Er bietet an, bei Wanderungen beim Tragen eines Rucksacks zu helfen, aber „bitte machen Sie ihn nicht übermäßig schwer.“
Li aus Richmond, BC, hat einen Vollzeitjob bei einem Unternehmen, das medizinische Gaspipelinesysteme baut. In seiner Freizeit verlangt er für acht Stunden Wandern etwa 400 Dollar.
Er möchte jedoch mehr als nur ein bezahlter Reiseführer sein. Li sagte, er wolle Freunde finden, um die Natur zu erkunden.
„Ich glaube, dass eine Wanderung mit Gleichgesinnten gut für die psychische Gesundheit ist“, sagte Li in einem Interview auf Mandarin. „Wenn sich Kunden etwas emotional und einsam fühlen, hoffe ich, dass sie sich durch mein Unternehmen besser fühlen können.“
Während die Gesellschaftsbranche wächst, tauchen Sicherheitsprobleme und andere Bedenken auf.
Ge sagte, sie akzeptiere aus Sicherheitsgründen nur weibliche Kunden, während Hu sagte, sie begrüße nur weibliche Kunden und Familienangehörige. Beide vermeiden es, nachts auszugehen.
Li sagte, viele „Betrüger“ hätten ihn über seine Anzeigen kontaktiert.
Eine Person, die mit The Canadian Press über ihre Begleitdienste sprach, wollte nicht namentlich genannt werden – weil sie befürchtete, von der Canada Revenue Agency wegen verdeckter Bezahlung angezeigt zu werden.

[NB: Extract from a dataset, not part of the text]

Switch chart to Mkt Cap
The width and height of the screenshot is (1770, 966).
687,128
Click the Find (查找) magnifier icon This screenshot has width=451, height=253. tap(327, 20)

Gao von der American University sagte, er könne erkennen, dass die „vielseitige“ Gesellschaftsbranche viele unterschiedliche Bedürfnisse erfülle, er mache sich jedoch Sorgen um die Sicherheit derjenigen, die diese Dienste anbieten.
„Es gibt ein Arbeitsproblem, es gibt ein rechtliches Problem, es gibt Steuern, es gibt Arbeitssicherheit“, sagte Gao.
Er sagte, dass Begleitdienste die gesellschaftlichen Probleme der Einsamkeit nicht lösen können und dass die Regierung im Idealfall mehr Unterstützungsprogramme für Einwanderer anbieten würde, etwa die Gründung weiterer Verbände und Clubs.
Liu stimmte zu und sagte, ihre laufenden Untersuchungen hätten ergeben, dass viele mandarinsprachige Einwanderer in Alberta in eine Kirche gingen, um Menschen zu finden, die ihre kulturellen Wurzeln mit ihnen teilten – manchmal „nicht aus religiösen Gründen, sondern aus Gründen des Gemeinschaftsgefühls und der Unterstützung“.
„Die Sache mit dem Kirchenbesuch ist, dass es in der kanadischen Gesellschaft im Allgemeinen nur sehr begrenzte Unterstützung für chinesische Einwanderer gibt, insbesondere für Neuankömmlinge.“ sagte Liu: „Deshalb müssen sie auf diese Weise Unterstützung und Zugehörigkeitsgefühl finden.“
Ge sagte, dass von all den Arten der Gesellschaft, die sie anbot, die Zeit mit Senioren am angenehmsten sei, weil „es so einfach ist, sie zum Lächeln zu bringen“ und „sie immer einfache Worte der Weisheit sagen“.
Meistens wird sie von ihren Verwandten bezahlt.
„Ich habe auch einige Senioren zu ihren Zahnarztterminen begleitet, da ihre Kinder beschäftigt waren und die Senioren kein Englisch sprechen“, sagte Ge.
Aber oft hört sich Ge einfach ihre Lebensgeschichten oder den Klatsch aus der Nachbarschaft an. Manchmal schauen sie einfach zusammen fern.
Ge hat seit der Gründung ihres Unternehmens im März Hunderte von Stunden bezahlter Gesellschaft mit Fremden gesammelt.
Doch bald wird sie die Reise zurück nach China auf Eis legen, um mehr Zeit mit ihrer eigenen 83-jährigen Großmutter zu verbringen. Sie verbringen bereits jeden Tag Stunden mit Videoanrufen, aber die persönliche gemeinsame Zeit sei anders, sagte Ge.
„Manchmal lässt man sich an einem Ort für jemanden nieder, der einem am Herzen liegt. Für mich ist die wichtigste Person auf der Welt meine Großmutter, und jetzt möchte ich einfach nur Zeit mit ihr verbringen“, sagte Ge.
Dieser Bericht von The Canadian Press wurde erstmals am 23. Dezember 2024 veröffentlicht.